* [Dataset records]
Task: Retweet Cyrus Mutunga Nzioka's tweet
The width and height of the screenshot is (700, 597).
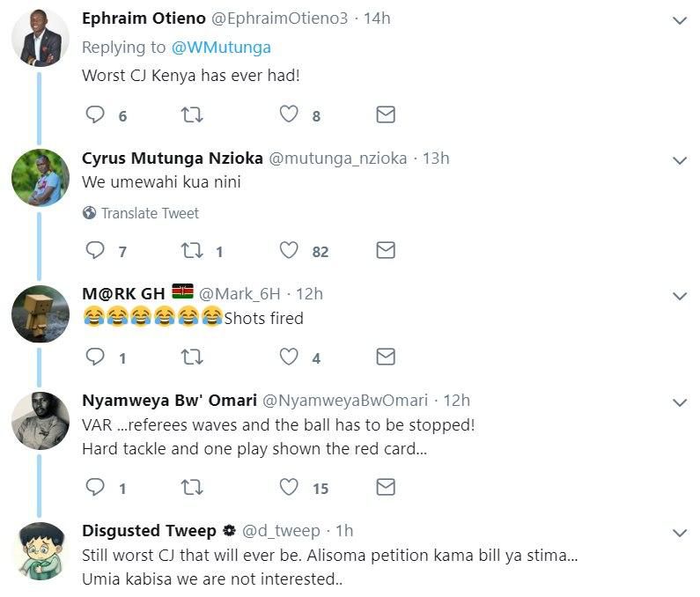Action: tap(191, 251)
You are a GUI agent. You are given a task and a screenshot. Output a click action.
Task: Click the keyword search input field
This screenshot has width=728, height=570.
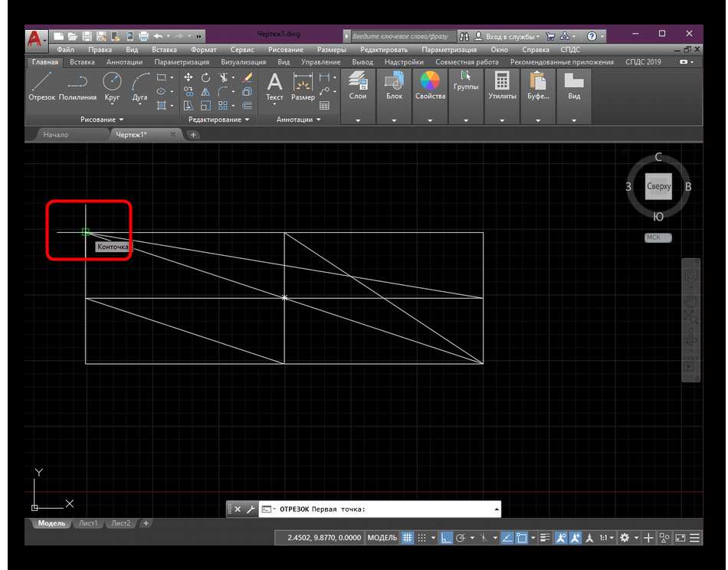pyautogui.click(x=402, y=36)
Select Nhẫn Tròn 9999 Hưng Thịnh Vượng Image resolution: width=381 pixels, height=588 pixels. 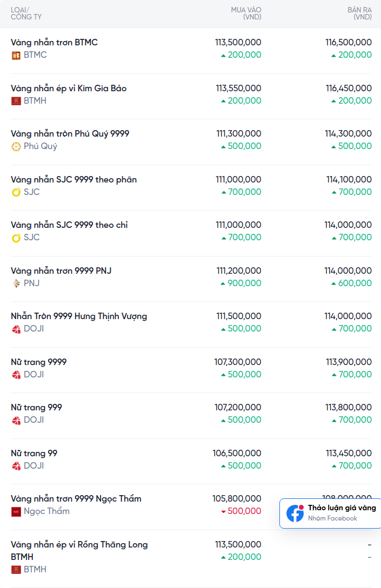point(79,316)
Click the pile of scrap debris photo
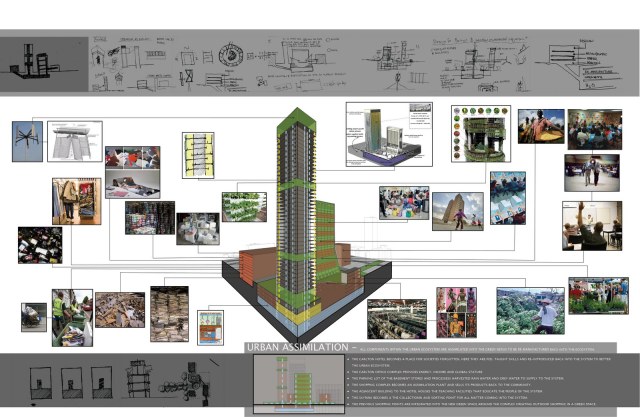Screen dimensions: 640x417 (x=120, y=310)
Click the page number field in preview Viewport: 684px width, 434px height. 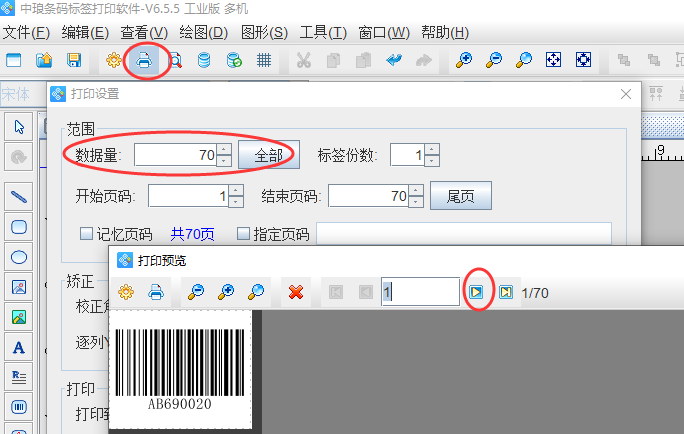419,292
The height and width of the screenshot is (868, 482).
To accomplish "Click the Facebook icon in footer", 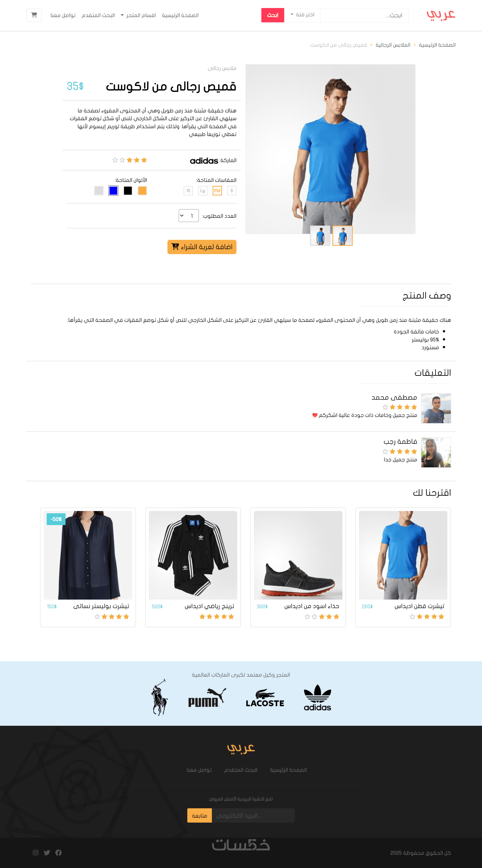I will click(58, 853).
--
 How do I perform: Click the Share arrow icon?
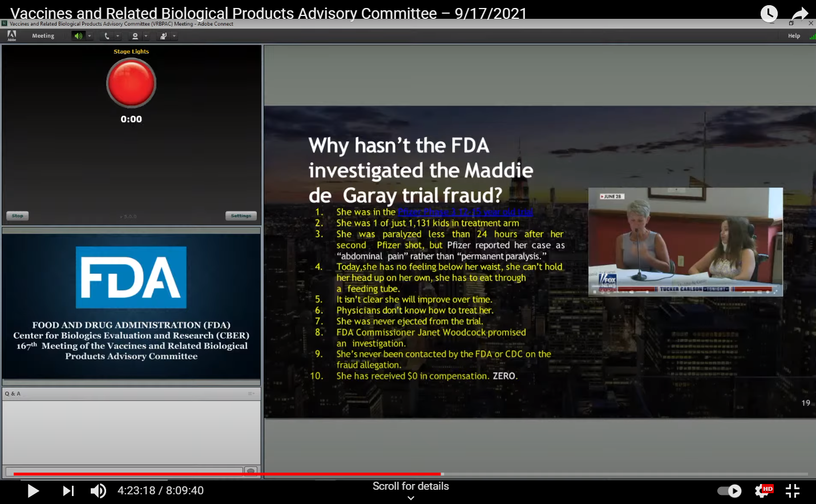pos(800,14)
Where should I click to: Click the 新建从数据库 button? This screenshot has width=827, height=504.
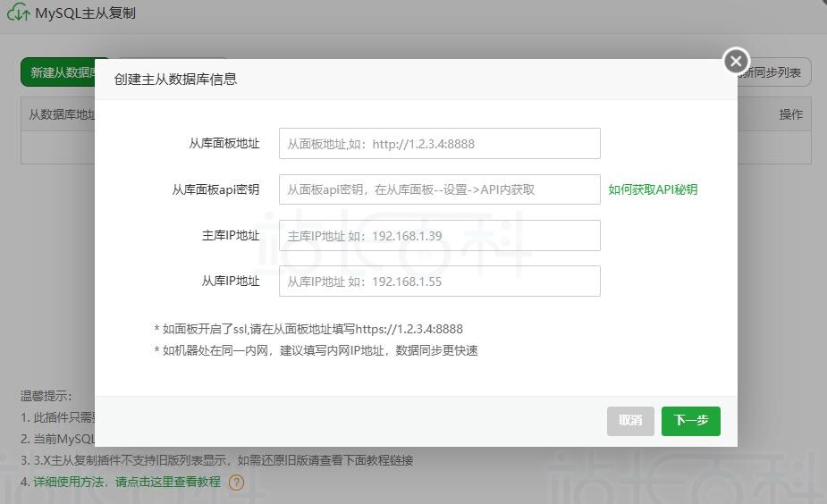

* [What is expected] Each line above starting at the one holding "How do I perform: Click" and ending at the one holding "Where should I" should be set down exactly as it stands, both ends included, with no pictures.

* [Solution to this exercise]
 How do I perform: Click the Share arrow icon?
pos(800,14)
Where should I click to: Click the 新建从数据库 button? This screenshot has width=827, height=504.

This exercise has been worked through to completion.